BEGIN Provided records
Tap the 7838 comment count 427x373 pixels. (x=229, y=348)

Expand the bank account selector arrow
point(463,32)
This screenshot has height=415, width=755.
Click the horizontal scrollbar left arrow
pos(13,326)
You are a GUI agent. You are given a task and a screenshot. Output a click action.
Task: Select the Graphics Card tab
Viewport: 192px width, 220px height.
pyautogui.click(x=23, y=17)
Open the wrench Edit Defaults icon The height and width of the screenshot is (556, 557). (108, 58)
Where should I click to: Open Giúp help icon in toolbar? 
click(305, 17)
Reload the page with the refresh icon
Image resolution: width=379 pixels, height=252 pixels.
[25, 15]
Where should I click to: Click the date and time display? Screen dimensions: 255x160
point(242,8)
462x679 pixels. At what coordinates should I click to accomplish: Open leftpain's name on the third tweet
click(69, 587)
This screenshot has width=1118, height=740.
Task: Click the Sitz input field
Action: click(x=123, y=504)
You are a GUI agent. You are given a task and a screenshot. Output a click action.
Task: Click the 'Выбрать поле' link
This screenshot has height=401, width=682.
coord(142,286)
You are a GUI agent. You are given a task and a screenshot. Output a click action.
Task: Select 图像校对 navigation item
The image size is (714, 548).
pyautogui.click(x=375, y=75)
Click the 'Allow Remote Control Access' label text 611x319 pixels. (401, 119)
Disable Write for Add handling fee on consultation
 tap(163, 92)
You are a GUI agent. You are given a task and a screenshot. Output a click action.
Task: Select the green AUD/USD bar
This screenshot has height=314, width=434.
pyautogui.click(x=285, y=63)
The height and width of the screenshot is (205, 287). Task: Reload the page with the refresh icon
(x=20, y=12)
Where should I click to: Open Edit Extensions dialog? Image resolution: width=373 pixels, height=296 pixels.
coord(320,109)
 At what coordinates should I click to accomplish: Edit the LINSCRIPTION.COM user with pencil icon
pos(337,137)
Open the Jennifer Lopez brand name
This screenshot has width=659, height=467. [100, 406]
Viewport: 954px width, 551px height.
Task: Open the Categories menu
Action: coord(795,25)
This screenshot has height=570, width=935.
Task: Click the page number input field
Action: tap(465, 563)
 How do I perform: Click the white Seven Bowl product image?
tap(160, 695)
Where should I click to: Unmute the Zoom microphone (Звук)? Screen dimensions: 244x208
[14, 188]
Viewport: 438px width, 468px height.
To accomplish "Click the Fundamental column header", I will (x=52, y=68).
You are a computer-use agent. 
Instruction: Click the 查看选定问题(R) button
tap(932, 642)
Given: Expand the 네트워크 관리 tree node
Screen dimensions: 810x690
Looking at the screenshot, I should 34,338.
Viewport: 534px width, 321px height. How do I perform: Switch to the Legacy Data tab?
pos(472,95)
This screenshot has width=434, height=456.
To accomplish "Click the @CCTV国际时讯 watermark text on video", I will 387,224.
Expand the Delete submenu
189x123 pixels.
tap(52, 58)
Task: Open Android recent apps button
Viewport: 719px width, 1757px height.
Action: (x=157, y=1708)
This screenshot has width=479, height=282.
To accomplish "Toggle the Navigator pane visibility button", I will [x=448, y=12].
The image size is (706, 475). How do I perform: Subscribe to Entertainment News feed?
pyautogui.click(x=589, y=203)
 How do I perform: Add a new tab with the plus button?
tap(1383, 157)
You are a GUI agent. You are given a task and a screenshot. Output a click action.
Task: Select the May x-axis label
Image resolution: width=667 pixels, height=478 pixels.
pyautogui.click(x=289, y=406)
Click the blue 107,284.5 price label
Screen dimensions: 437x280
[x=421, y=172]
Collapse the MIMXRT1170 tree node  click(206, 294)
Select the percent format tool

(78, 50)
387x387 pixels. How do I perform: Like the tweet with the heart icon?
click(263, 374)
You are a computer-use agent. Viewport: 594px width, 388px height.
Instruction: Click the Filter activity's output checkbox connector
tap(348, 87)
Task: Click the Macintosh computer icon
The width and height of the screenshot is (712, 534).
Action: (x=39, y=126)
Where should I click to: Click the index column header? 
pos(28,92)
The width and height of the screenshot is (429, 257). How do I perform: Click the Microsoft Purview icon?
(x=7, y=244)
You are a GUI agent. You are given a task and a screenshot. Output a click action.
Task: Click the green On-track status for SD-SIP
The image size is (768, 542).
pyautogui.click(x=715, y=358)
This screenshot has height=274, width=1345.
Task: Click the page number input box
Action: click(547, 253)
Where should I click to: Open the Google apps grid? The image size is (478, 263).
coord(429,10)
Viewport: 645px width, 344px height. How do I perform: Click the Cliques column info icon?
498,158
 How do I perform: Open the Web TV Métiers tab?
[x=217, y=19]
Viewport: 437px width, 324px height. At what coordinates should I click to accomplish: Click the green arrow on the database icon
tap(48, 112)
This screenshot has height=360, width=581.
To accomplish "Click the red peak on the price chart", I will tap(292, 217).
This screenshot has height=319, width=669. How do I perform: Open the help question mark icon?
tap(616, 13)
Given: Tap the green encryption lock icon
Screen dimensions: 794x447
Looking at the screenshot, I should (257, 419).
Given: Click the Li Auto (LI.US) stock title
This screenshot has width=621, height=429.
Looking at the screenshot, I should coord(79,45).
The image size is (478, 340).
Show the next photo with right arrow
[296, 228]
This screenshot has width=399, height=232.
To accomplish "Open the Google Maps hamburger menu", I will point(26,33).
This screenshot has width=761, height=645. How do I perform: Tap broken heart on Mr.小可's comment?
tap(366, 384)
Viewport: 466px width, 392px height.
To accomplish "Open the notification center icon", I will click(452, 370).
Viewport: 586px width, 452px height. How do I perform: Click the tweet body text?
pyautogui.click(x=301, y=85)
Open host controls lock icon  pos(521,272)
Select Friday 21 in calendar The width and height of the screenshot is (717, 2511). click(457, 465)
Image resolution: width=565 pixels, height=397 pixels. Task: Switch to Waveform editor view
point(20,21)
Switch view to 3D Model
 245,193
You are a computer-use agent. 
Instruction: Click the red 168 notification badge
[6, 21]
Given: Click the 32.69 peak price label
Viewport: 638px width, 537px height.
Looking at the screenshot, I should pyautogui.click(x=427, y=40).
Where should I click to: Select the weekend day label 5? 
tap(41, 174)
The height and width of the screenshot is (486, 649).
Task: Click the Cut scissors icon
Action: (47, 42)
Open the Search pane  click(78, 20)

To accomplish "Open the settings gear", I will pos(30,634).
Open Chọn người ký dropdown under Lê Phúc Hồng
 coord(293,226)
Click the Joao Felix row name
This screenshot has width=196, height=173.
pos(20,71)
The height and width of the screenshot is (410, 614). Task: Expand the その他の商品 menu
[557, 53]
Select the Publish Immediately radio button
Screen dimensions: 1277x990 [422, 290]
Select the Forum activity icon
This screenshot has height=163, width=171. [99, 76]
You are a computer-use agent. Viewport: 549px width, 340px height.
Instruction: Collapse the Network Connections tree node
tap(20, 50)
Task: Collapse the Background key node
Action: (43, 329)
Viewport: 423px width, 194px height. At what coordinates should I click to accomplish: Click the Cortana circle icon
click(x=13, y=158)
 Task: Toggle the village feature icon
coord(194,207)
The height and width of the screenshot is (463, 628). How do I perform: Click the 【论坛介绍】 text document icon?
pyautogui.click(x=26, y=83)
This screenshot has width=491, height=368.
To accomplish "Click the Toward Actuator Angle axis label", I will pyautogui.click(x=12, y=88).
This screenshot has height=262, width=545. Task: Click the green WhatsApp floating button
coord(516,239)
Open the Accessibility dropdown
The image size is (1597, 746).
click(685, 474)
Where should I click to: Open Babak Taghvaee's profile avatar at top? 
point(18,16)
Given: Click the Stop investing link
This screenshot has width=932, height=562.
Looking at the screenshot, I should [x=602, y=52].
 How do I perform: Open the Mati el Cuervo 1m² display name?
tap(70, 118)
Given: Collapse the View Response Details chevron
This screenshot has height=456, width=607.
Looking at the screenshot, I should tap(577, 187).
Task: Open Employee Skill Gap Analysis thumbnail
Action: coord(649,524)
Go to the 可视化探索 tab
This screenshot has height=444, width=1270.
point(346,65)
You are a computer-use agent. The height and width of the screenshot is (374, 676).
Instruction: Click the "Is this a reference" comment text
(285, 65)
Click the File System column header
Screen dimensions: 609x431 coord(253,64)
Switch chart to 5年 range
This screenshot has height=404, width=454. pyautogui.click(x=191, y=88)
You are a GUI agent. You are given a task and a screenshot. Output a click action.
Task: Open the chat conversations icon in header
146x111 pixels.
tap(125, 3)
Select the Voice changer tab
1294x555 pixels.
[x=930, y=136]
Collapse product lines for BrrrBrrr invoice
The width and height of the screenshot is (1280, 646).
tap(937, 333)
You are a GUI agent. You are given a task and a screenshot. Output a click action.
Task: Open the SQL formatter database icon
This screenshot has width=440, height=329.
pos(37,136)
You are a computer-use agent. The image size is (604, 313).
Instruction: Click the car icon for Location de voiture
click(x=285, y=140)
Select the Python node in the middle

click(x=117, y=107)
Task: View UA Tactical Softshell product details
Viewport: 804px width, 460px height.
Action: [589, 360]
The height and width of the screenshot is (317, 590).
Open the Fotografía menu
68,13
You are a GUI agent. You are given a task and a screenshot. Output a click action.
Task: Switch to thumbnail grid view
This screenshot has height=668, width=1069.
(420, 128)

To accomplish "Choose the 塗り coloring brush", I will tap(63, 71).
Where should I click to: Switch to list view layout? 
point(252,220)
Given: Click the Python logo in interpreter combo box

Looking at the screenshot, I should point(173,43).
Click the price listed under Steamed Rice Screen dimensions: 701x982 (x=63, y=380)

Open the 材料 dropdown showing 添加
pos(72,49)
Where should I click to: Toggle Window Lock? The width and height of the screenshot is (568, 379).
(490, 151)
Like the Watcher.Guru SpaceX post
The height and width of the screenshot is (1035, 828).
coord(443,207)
END Provided records
◆ **Problem description**: Take exactly the lines from the one containing "How do I perform: Add" through the one containing "Task: Click the Macintosh computer icon" in the data above, and output them with nothing added.

◆ **Solved problem**:
 How do I perform: Add a new tab with the plus button?
tap(1383, 157)
You are a GUI agent. You are given a task and a screenshot. Output a click action.
Task: Select the May x-axis label
Image resolution: width=667 pixels, height=478 pixels.
pyautogui.click(x=289, y=406)
Click the blue 107,284.5 price label
Screen dimensions: 437x280
[x=421, y=172]
Collapse the MIMXRT1170 tree node  click(206, 294)
Select the percent format tool

(78, 50)
387x387 pixels. How do I perform: Like the tweet with the heart icon?
click(263, 374)
You are a computer-use agent. Viewport: 594px width, 388px height.
Instruction: Click the Filter activity's output checkbox connector
tap(348, 87)
Task: Click the Macintosh computer icon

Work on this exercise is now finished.